Problem statement: Cultural heritage, bibliographic and archival communities use different controlled vocabularies for the resources that they manage. These controlled vocabularies may not be recognized by very diverse user communities, and ignored by large commercial information hubs and Internet search engines. Metadata needs to flow among diverse environments and reach users wherever they are. The semantic, hierarchical, and granular relationships in controlled vocabularies are often lost when retrieved outside the environment in which they were created.
"Terminology Services are web-based services for controlled vocabularies. More than 4.5 million terms, 2.4 million concept links, and 2 million contextual data elements are accessible to your applications.
Each vocabulary is fully indexed and searchable.

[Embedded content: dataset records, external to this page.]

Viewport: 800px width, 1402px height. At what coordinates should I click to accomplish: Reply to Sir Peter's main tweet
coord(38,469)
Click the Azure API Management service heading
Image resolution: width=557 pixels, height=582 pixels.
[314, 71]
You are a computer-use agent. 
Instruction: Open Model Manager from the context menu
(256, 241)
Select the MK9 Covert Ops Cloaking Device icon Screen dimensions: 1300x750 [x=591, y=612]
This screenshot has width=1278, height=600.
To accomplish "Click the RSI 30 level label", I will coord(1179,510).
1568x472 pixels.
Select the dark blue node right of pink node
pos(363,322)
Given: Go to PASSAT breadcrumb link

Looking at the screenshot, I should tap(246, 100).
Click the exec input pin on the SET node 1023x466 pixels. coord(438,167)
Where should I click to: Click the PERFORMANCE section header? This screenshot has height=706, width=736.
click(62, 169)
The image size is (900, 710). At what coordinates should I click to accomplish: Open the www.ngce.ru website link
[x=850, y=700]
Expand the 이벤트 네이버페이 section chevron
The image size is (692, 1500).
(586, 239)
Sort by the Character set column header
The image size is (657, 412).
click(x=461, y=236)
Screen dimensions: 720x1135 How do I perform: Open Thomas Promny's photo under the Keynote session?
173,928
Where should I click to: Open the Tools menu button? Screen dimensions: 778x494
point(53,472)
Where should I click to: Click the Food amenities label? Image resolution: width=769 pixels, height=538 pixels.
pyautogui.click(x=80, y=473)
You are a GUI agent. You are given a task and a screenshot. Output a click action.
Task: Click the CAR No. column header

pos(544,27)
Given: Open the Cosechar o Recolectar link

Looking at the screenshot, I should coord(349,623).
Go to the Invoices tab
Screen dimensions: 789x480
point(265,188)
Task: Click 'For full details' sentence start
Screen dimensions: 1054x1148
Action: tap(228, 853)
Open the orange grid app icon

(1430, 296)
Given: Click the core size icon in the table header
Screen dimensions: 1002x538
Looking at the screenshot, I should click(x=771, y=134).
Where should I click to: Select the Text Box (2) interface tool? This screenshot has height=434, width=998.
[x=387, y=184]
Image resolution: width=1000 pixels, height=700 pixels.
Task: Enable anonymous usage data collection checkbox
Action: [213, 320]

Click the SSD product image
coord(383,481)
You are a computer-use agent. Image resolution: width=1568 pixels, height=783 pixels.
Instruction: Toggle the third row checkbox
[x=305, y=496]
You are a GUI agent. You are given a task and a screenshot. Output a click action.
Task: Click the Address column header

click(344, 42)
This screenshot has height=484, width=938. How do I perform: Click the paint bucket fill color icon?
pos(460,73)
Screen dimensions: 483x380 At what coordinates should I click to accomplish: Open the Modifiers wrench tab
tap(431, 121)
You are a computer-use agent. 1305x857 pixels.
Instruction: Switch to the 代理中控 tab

Vocabulary data is retrievable in multiple representations including the MARC authority format, used by libraries, and the SKOS Core Vocabulary used in Semantic Web applications."
Thom Hickey describes a project that is controlling millions of headings in OCLC by linking them to the NACO authority files
"Right now we are working our way through the a set of fairly easy 26 million headings, personal names that match an authority record on multiple subfields."
[I guess 'easy' is relative]
The WorldCat Identities project alongs users to search and browse over 25 million personal and corporate authors. Udsing data-maing techniques, OCLC Research has pulled information on authors from the WorldCat database, including alterantive forms of names, publication timelines (by & about), genres and subjects.